Tokoh masyarakat setempat, Budi Santoso, menyayangkan sikap panitia yang minim edukasi informasi di lapangan. Menurutnya, kegagalan komunikasi ini justru memperburuk pengalaman warga yang sudah bersusah payah datang.
"Ini soal manajemen ekspektasi. Kalau memang ada kendala teknis, sampaikan sejak awal lewat pengeras suara atau media sosial. Jangan biarkan warga menunggu tanpa kepastian. Ini mencederai semangat festival yang seharusnya menjadi hiburan rakyat," tegas Budi saat ditemui di sela-sela acara.
Kemacetan yang terjadi tidak hanya berdampak pada pengunjung, tetapi juga warga yang tinggal di sekitar Alun-Alun Utara. Beberapa warga mengaku kesulitan keluar masuk lingkungan rumah karena akses jalan tertutup kendaraan yang parkir sembarangan.
"Biasanya jalan ini lancar, sekarang macet total.

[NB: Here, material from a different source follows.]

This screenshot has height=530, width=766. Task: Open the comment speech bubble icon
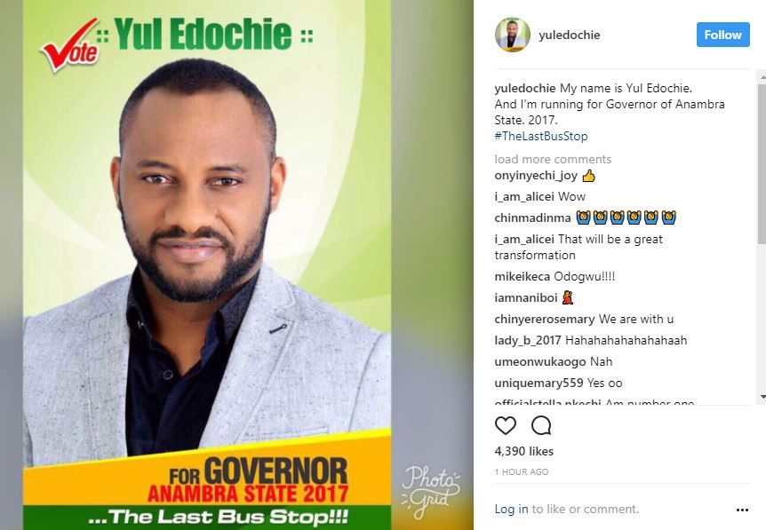[541, 425]
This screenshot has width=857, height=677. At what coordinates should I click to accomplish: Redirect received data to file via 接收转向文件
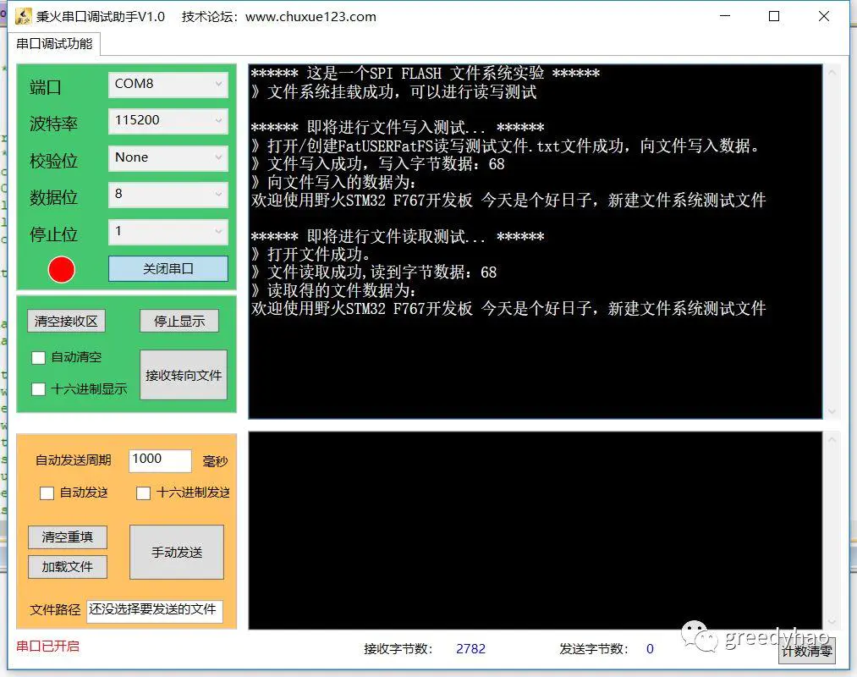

Saya sampai telat antar jemput anak sekolah. Parkir liar di pinggir jalan juga tambah parah," keluh Sari, seorang warga Kelurahan Keprabon.
Hingga berita ini diturunkan, belum ada konfirmasi resmi dari Dinas Pariwisata dan Kebudayaan Kota Solo selaku penyelenggara. Warga berharap evaluasi serius dilakukan agar peristiwa serupa tidak terulang pada festival-festival mendatang.